#### To be done
(A) Reproduce the forum post on stdlib COO assembly from "use stdlib_sparse_kinds, only: COO_dp_type" up to and including "calcKel(el, dofs_el, K_el)".
(B) In the forum post on stdlib COO assembly, why does the poster conclude they must be misunderstanding something? Answer in one to three sentences.

Fem assembly using stdlib sparse coo format

Hi,

I am trying to perform an assembly of finite element stiffness matrices using stdlib’s coo matrix format, like so:

   function assembly() result(rslt)
      use stdlib_sparse_kinds, only: COO_dp_type

      bool :: rslt

      integer           :: el
      integer           :: dofs_el(3)
      real(dp)          :: K_el(3,3)
      type(COO_dp_type) :: COO

      call COO%malloc(5,5,17)

      do el = 1, 2
         call calcKel(el, dofs_el, K_el)
         call COO%add(dofs_el, dofs_el, K_el)
      end do

   contains

      subroutine calcKel(i, dofs, K)
         integer, intent(in)     :: i
         integer, intent(out)    :: dofs(3)
         real(dp), intent(out)   :: K(3,3)

         select case(i)
          case(1)
            dofs = [1,2,3]
            K(1,1) = -1._dp
            K(1,2) = 2._dp
            K(1,3) = 3._dp
            K(2,1) = 2._dp
            K(2,2) = 1._dp
            K(2,3) = 1._dp
            K(3,1) = 1._dp
            K(3,2) = 1._dp
            K(3,3) = 1._dp
          case default
            dofs = [3,4,5]
            K(1,1) = 2._dp
            K(1,2) = -1._dp
            K(1,3) = 3._dp
            K(2,1) = 1._dp
            K(2,2) = 2._dp
            K(2,3) = -1._dp
            K(3,1) = 3._dp
            K(3,2) = 2._dp
            K(3,3) = 1._dp
         end select
      end subroutine

   end function

I must be misunderstanding something, since I thought I could (1) allocate an empty global coo sparse matrix and (2) populate it by adding the element stiffness matrices in a do loop.

However, it seems that the coo matrix isn’t initialized correctly and hence cannot be used to add the element matrices.

Am I misunderstanding how the stdlib coo matrix should be used?

Also, can mpi be used with coo%add(), so that multiple processes are used in parallel for assembly?

#### Data shown
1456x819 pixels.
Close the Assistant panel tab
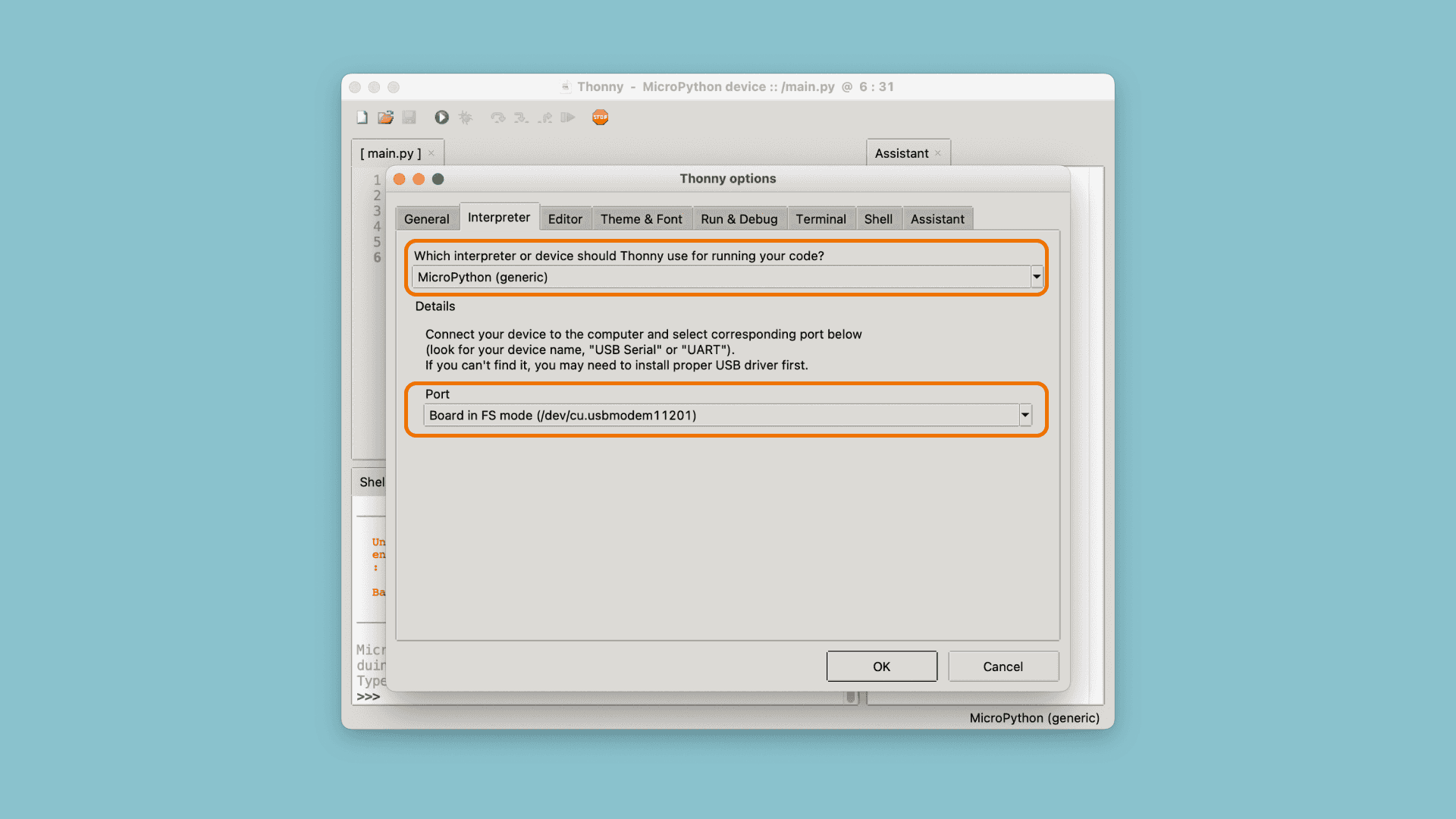(x=938, y=153)
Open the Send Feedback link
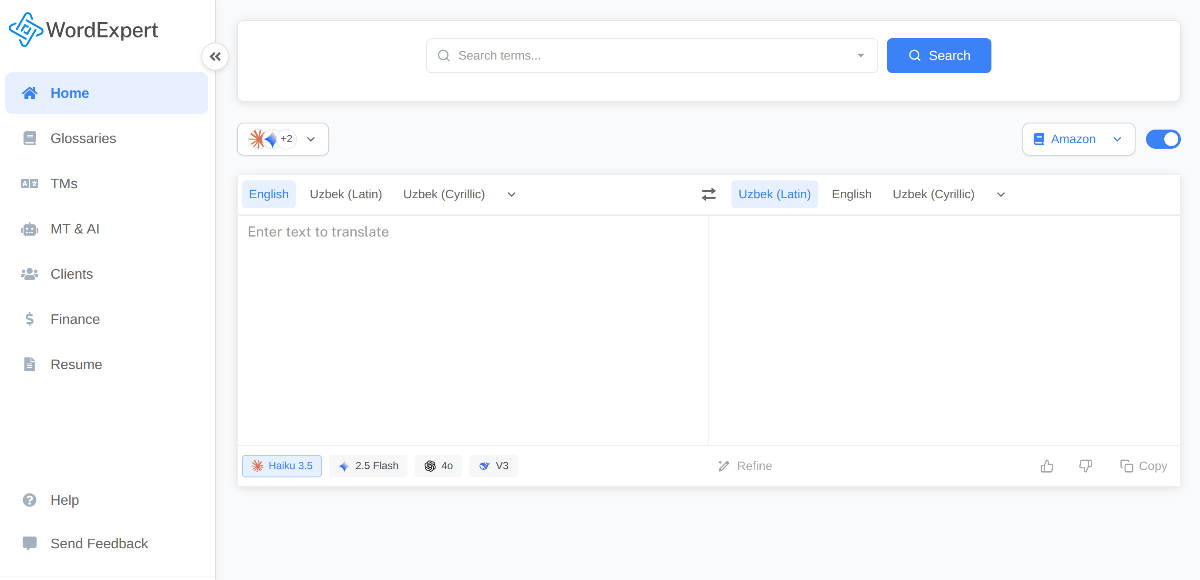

#### Task answers
(A)
use stdlib_sparse_kinds, only: COO_dp_type

      bool :: rslt

      integer           :: el
      integer           :: dofs_el(3)
      real(dp)          :: K_el(3,3)
      type(COO_dp_type) :: COO

      call COO%malloc(5,5,17)

      do el = 1, 2
         call calcKel(el, dofs_el, K_el)

(B) The poster expected to allocate an empty global COO sparse matrix and then populate it by adding the element stiffness matrices in a do loop. Instead, the COO matrix seems not to be initialized correctly, so it cannot be used to add the element matrices.